Before Bianco places a tarantula on someone’s outstretched hands, she explains how it will feel. It’s normal to notice a prick where the spider stands, she says.

“On the end of their feet they have little claws — you’re going to feel that,” Bianco says. “They feel like little pinches.”

When I held Schenley, the pinches were gentler than I expected. At first, she maneuvered hesitantly around my palm, but after a few minutes, she was making her way over my wrist and arm.

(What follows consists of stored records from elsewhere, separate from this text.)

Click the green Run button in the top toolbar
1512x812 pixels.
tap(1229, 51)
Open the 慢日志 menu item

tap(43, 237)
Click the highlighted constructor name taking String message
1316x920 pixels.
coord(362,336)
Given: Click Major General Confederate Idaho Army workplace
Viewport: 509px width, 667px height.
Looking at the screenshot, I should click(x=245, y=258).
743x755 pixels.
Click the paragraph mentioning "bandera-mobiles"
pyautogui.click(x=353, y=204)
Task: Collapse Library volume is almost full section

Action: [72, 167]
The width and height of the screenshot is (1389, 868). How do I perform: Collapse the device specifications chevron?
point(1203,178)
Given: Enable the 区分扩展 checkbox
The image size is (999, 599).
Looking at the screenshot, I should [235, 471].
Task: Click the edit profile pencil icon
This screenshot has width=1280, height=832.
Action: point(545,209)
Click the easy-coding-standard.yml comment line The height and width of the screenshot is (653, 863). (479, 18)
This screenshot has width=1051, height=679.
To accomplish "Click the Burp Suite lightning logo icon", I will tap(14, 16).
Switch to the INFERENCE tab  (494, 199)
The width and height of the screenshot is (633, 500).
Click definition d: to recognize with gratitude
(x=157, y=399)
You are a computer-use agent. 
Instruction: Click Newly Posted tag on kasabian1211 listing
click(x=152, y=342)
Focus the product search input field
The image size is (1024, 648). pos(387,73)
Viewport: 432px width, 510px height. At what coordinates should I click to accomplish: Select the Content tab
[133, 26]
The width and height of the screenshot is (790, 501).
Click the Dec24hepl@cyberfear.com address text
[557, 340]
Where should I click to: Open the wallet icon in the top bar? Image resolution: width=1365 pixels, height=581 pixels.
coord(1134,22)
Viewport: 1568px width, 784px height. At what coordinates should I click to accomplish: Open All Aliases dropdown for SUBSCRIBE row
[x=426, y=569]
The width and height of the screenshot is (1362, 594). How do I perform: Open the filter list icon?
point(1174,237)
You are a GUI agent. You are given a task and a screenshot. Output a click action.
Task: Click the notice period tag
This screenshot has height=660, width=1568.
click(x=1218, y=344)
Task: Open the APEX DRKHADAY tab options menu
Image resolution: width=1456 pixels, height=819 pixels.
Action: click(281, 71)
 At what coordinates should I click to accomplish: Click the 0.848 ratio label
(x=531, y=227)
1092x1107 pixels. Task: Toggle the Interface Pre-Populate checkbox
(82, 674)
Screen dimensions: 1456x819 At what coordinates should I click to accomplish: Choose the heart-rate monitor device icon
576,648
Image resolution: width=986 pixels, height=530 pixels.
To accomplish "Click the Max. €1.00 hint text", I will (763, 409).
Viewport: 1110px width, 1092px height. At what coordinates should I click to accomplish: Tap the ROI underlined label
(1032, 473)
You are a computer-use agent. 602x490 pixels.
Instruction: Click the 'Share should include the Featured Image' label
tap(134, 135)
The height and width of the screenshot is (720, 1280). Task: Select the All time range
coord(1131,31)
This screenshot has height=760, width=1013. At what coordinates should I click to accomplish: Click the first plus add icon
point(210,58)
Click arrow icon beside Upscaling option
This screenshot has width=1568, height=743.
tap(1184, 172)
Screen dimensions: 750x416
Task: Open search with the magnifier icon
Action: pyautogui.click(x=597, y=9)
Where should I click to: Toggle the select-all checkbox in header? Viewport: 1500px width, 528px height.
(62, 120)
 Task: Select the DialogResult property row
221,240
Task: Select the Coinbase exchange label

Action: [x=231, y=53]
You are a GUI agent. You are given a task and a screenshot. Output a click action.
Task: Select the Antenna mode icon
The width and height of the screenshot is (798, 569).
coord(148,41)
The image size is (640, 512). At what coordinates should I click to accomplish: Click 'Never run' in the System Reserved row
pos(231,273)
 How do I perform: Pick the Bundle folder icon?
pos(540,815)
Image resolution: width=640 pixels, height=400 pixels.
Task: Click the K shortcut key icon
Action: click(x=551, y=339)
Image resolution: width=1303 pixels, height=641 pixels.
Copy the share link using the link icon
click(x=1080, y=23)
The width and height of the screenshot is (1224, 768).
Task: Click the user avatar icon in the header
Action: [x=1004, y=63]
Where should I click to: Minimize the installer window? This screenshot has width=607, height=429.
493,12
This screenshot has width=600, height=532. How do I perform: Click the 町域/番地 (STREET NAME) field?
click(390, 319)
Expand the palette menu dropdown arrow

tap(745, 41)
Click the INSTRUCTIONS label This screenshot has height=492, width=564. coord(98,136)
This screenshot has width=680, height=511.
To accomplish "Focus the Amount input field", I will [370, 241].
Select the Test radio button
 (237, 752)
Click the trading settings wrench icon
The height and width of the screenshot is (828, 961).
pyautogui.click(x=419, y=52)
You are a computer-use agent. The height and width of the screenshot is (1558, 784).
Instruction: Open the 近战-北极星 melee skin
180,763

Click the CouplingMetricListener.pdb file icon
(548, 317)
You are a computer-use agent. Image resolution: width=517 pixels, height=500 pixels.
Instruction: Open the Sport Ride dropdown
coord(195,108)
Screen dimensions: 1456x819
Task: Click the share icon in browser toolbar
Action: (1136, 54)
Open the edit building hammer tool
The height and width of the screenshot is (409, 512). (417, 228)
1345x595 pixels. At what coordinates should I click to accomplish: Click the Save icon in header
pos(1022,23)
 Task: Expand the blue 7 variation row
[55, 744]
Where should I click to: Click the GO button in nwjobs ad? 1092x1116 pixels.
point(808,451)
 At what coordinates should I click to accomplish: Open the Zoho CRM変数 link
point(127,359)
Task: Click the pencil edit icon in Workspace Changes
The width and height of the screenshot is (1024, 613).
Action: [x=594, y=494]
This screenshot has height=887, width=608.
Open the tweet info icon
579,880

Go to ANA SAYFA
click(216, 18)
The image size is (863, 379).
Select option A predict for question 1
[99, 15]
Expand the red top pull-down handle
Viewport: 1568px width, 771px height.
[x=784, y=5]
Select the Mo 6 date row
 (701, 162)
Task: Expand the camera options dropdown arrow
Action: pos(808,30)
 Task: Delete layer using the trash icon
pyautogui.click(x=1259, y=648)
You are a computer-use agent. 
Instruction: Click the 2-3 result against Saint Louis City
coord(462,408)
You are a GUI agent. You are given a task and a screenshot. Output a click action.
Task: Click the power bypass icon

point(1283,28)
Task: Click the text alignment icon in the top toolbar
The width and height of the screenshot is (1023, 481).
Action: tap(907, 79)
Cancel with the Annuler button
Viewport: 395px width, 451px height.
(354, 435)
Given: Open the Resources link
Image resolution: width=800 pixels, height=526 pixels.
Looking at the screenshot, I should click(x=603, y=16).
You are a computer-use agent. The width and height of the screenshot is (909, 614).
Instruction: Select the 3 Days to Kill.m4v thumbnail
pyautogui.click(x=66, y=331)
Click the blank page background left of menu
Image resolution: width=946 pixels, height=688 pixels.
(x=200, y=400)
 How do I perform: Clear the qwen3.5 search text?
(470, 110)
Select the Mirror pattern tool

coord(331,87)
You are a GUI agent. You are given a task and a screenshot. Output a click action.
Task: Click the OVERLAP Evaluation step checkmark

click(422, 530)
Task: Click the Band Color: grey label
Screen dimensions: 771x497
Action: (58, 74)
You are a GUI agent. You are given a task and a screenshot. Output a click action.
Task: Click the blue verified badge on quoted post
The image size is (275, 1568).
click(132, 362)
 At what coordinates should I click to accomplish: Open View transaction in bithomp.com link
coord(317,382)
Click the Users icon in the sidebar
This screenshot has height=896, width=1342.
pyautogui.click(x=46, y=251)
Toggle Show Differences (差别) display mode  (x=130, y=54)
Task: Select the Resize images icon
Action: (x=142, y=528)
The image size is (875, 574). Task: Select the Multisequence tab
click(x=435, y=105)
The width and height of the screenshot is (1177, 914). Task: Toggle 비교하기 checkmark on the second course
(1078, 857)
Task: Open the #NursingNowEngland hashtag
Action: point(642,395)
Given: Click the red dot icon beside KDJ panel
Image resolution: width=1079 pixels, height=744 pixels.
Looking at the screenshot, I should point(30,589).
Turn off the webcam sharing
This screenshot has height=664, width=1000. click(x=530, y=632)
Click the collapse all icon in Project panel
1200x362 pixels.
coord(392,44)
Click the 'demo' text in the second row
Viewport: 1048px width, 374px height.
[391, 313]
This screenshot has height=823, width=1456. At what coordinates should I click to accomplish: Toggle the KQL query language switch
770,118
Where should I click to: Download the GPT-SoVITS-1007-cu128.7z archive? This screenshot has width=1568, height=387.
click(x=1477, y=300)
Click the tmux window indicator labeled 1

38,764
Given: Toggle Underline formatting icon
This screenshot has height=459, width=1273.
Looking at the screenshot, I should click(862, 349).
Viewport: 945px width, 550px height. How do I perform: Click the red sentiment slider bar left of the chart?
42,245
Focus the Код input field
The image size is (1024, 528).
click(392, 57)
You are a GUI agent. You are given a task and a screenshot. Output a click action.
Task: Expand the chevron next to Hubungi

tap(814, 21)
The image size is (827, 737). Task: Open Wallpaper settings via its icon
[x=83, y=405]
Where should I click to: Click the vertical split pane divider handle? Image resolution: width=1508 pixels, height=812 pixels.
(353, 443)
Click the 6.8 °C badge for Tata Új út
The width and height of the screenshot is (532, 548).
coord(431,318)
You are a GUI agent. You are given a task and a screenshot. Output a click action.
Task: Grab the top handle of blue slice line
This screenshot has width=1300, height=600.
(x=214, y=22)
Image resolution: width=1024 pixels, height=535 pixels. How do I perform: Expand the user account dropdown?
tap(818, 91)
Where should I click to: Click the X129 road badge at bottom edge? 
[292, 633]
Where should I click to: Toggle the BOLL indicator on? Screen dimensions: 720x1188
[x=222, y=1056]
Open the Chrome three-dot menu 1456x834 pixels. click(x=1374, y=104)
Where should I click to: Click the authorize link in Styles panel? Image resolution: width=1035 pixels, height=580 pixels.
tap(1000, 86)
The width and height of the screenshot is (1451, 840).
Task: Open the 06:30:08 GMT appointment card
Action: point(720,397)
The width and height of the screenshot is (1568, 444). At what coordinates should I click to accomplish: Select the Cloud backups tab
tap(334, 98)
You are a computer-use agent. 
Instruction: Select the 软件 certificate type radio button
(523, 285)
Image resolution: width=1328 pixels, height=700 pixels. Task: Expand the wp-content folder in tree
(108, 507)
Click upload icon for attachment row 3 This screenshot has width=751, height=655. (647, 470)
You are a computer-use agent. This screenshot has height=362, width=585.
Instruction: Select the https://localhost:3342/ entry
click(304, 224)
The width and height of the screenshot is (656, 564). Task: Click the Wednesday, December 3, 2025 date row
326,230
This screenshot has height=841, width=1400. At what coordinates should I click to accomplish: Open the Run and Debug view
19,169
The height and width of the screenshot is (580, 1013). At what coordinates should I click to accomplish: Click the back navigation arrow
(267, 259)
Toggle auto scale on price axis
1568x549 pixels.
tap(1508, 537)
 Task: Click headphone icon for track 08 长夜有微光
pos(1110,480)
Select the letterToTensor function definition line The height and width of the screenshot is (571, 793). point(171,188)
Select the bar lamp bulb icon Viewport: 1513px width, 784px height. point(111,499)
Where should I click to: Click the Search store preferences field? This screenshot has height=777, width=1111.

In addition to the events she works, Bianco volunteers at the Carnegie Museum of Natural History, helping to organize vials of preserved spiders from as long ago as the 1960s that are unlabeled or dried out. “I just love being in that environment,” Bianco says of the staff she works with at the museum. “I just listen to them talking and all the things they do because I didn’t go that route in college.”

Bianco graduated from the University of Pittsburgh with a degree in environmental studies, but that wasn’t the original plan. She had hoped to major in biology and become a park ranger, but organic chemistry and genetics weeded her out, she says. She keeps her diploma on the wall above her microscope. Next to it is a framed award from high school — a superlative for skipping the most days of school.

“I was not a fan of the people in high school. I was a high honor roll student before high school and then I was, like, ‘I’m going in the woods, fuck you guys.’ That’s why this,” she points to her Pitt diploma, “was a big deal.”

Spiders have been Bianco’s passion since she was a young girl growing up in the South Hills. Bianco remembers her first spider encounter clearly: she was four years old, playing in her basement, when she spotted a cobweb weaver spider underneath the hot water tank.

“I went over and put my finger in its web, and it moved and ran. And I ran. And then, it snuck back over. And I snuck back over,” Bianco says. “I kinda just got curious about them.”

click to enlarge Pittsburgh “spiderologist” Amy Bianco wants you to give arachnids a chance
CP Photo: Pat Cavanagh
Spiderologist Amy Bianco

Bianco began an avid collection as a kid, storing spiders in emptied pickle jars with grass. She has a scar in between her thumb and forefinger from where she missed trying to poke air holes in a lid with a knife.

“I would read about them. I would get books from the library about them,” Bianco says. “I would catch them all the time! Nobody was helping me with this.”

Her family was less apt to partake in her spider adventures. You couldn’t catch her mother within a mile of a spider, according to Bianco. “She would run out of porta-potties with her pants down in public places because there was a spider in there,” Bianco says.

Slowly, Bianco got her mother to the point where she was able to hold tarantulas and even started placing spiders back in the grass instead of killing them. Her students are even helping out.

“They all know about Miss Amy and the damn spiders,” Bianco says. “People bring their spiders into school to show me, and sometimes you’ll get three people running out of the bathroom — ‘Miss Amy, there’s a spider in the bathroom’ — and I’ll run down the hall and tell them a little bit about it. The kids are becoming spider advocates now, too.”

Bianco describes her work as an effort to spread “fascination, not fear” about spiders. She hopes that the next time people see a spider in their house, they’ll think twice before smushing it with a slipper.

“They're the underdogs. So many people just automatically step on them or scream,” Bianco says. “But did you take a closer look at it?”